#Grosnitour - Riga-Tallín (con hijuelas)

Cuando te despiertas tras un flechazo como el de un servidor con Riga temes que el siguiente destino vaya a decepcionarte. Por suerte, acabamos ese día en Tallín, que es una cosa monísima y cuquísima de ciudad y OYOYOYOY.

En fin, voy a intentar centrarmOYOYOY TALLÍN OYOYOY.

Para ir de Riga a Tallín hay que recorrer algo más de trescientos kilómetros o inventar el teletransporte. No obstante, vuelvo a recomendaros que hagáis el mismo rodeo que nosotros: Sigulda, Turaida y Pärnu.
Bueno, si eso visitad los dos primeros. El tercero ya lo dejo a vuestro libre albedrío, que después me perseguís con antorchas porque no os ha gustado.

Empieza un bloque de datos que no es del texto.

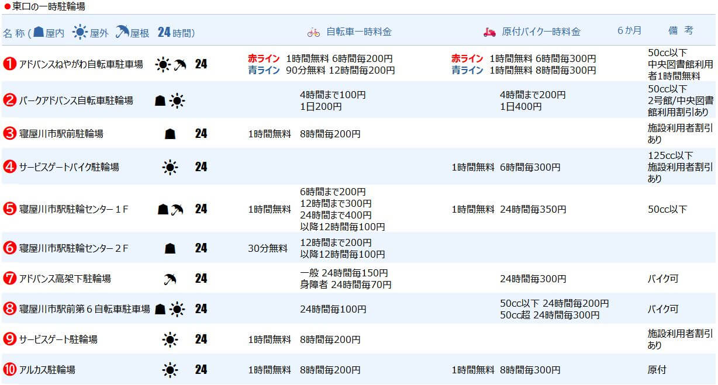The width and height of the screenshot is (718, 385).
Task: Select パークアドバンス自転車駐輪場 name
Action: click(x=76, y=100)
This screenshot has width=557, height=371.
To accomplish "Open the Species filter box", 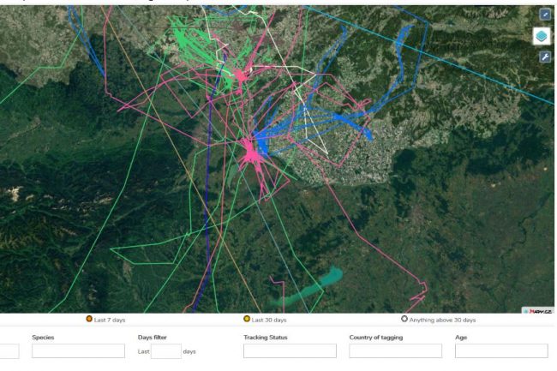I will (x=78, y=351).
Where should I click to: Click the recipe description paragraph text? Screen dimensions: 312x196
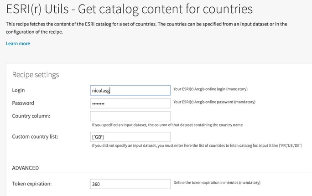(x=146, y=28)
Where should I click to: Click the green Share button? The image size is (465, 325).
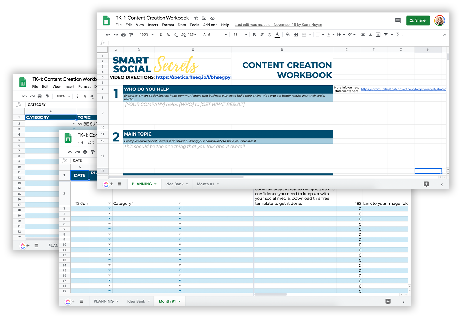pos(418,21)
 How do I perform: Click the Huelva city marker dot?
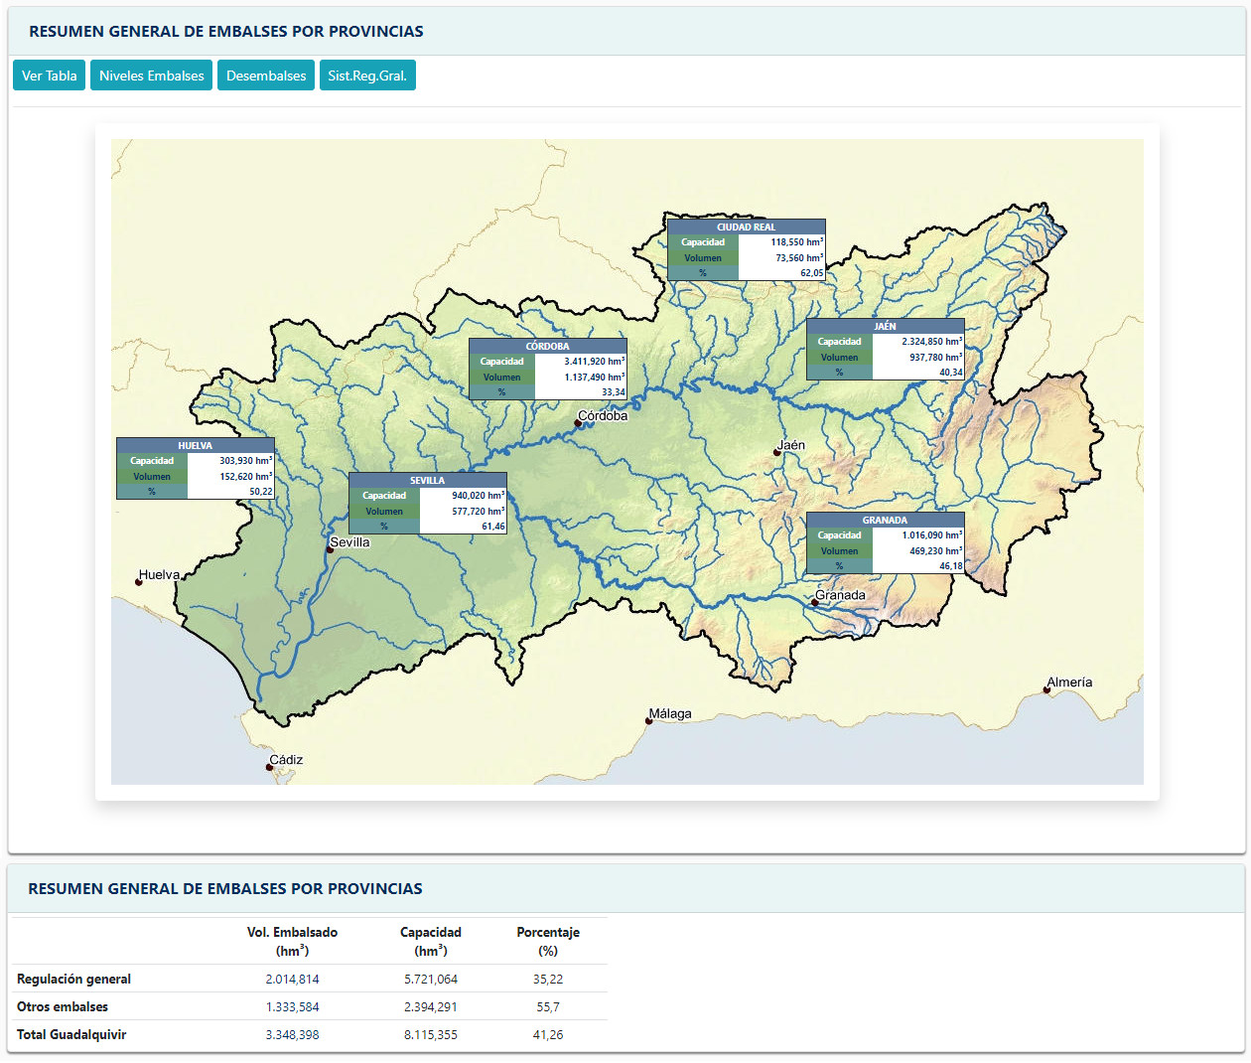click(139, 582)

Sigulda y Turaida están bien cerquita, en el Parque Nacional de Gauja. En el parque hay casi de todo, desde bosques a castillos pasando por cuevas, museos etnográficos y una leyenda como la de la Rosa de Turaida. Podéis echarle horas, que no os va a decepcionar. A mí, que me vendo muy fácilmente, ya me habían ganado con antelación gracias a que íbamos a ver tres castillos. No uno ni dos ni tres, sino tres.

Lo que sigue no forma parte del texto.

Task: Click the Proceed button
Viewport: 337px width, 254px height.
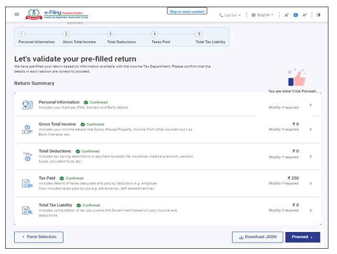Action: click(x=302, y=237)
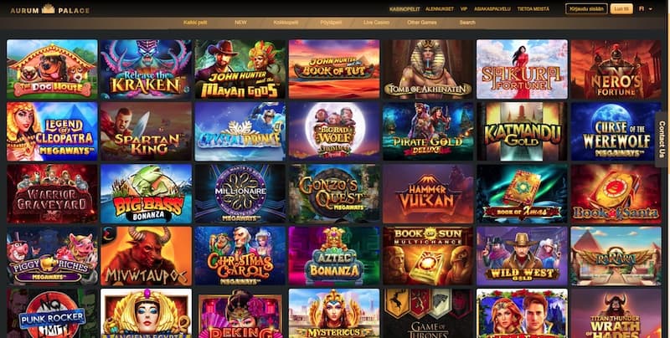Image resolution: width=670 pixels, height=338 pixels.
Task: Launch Release the Kraken slot
Action: point(146,69)
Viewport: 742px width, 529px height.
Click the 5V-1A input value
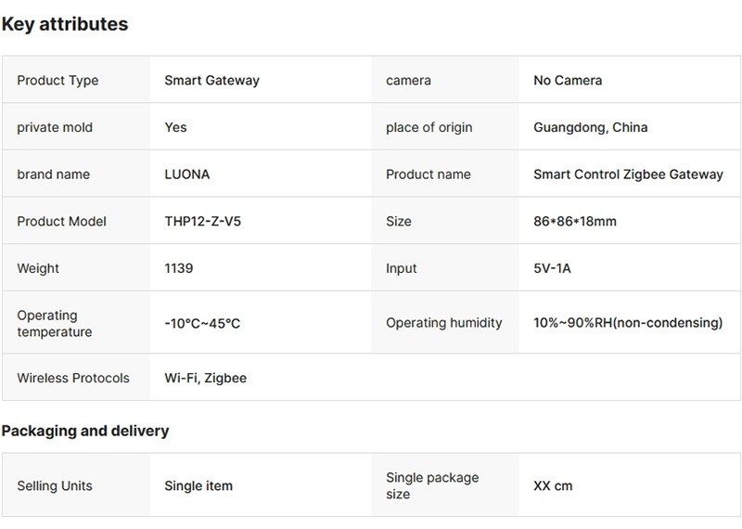click(x=554, y=268)
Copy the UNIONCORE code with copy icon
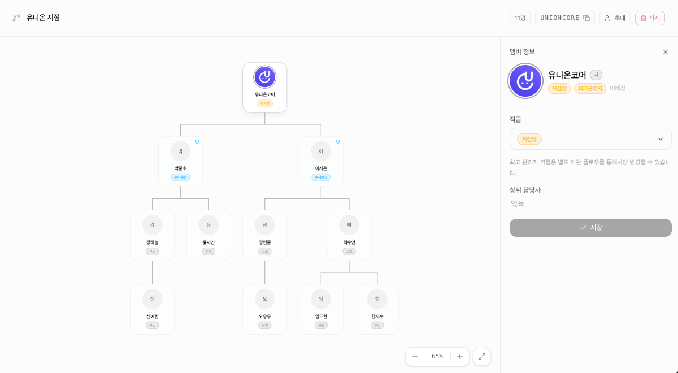678x373 pixels. pos(586,18)
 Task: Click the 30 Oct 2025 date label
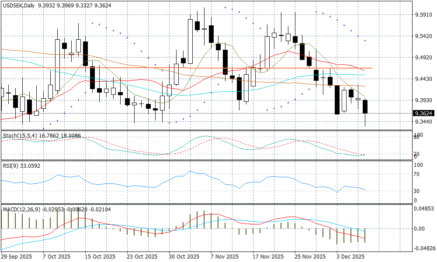(184, 256)
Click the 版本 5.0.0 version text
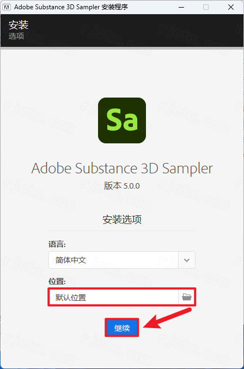244x369 pixels. click(122, 186)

Castillo de Turaida, con unas vistas dignas de Instagram.

En el Parque Nacional de Gauja también nos adentramos en la cueva más profunda de todo el Báltico. Se trata de la Cueva de Gutmanis y no llega a los veinte metros de profundidad. Repito: veinte (20) metros de profundidad; sí, la palabra que estáis buscando es “proceloso”.

Sí, ésta es la cueva. No hay más.

Le dijimos adiós al país con la bandera de bacon y pasamos a Estonia, control fronterizo incluido. Entiendo ese temor estonio y el celo en vigilar su territorio, aunque supongo que un autobús de españoles jamás será su principal preocupación: ese lugar lo ocupan Rusia y los finlandeses borrachos.

Nuestra primer contacto con Estonia fue Pärnu, que viene a ser la Calvià de los finlandeses que quieren playa, alcohol barato y juntar los cacharros de mear. Verbigracia:
- Paavo finlandés uno intentando ligar con mi señora (QEUS) en un bar;
- Paavo finlandés dos mamadísimo junto a nuestro autobús y tratando de subirse al mismo en los pocos momentos en los que recobraba la verticalidad.

Por lo demás, y comparaciones al margen, Pärnu es una ciudad costera, agradable y bien cuidada. Lo justo para dar un paseíto, tomar un café e ir al baño antes de llegar a Tallín, que es lo que realmente nos interesa a todos.

Por desgracia (y ya se contará si procede), la primera impresión del hotel de Tallín fue regulera, salvo si en pleno 2016 se busca la genuina esencia soviética en la Unión Europea. Aún así, le dimos un aprobado justito por la sencilla razón de estar en Tallín porqOYOYOY TALLÍN OYOYOY.

Nada más llegar hicimos dos cosas: enamorarnos de Tallín y enamorarnos de Tallín. Un amor regado con cervezaca del Hell Hunt e iluminado en un atardecer a la que ninguna foto haría justicia.
Ni siquiera ésta.

Me vais a decir ahora que no os gustan los atardeceres estonios.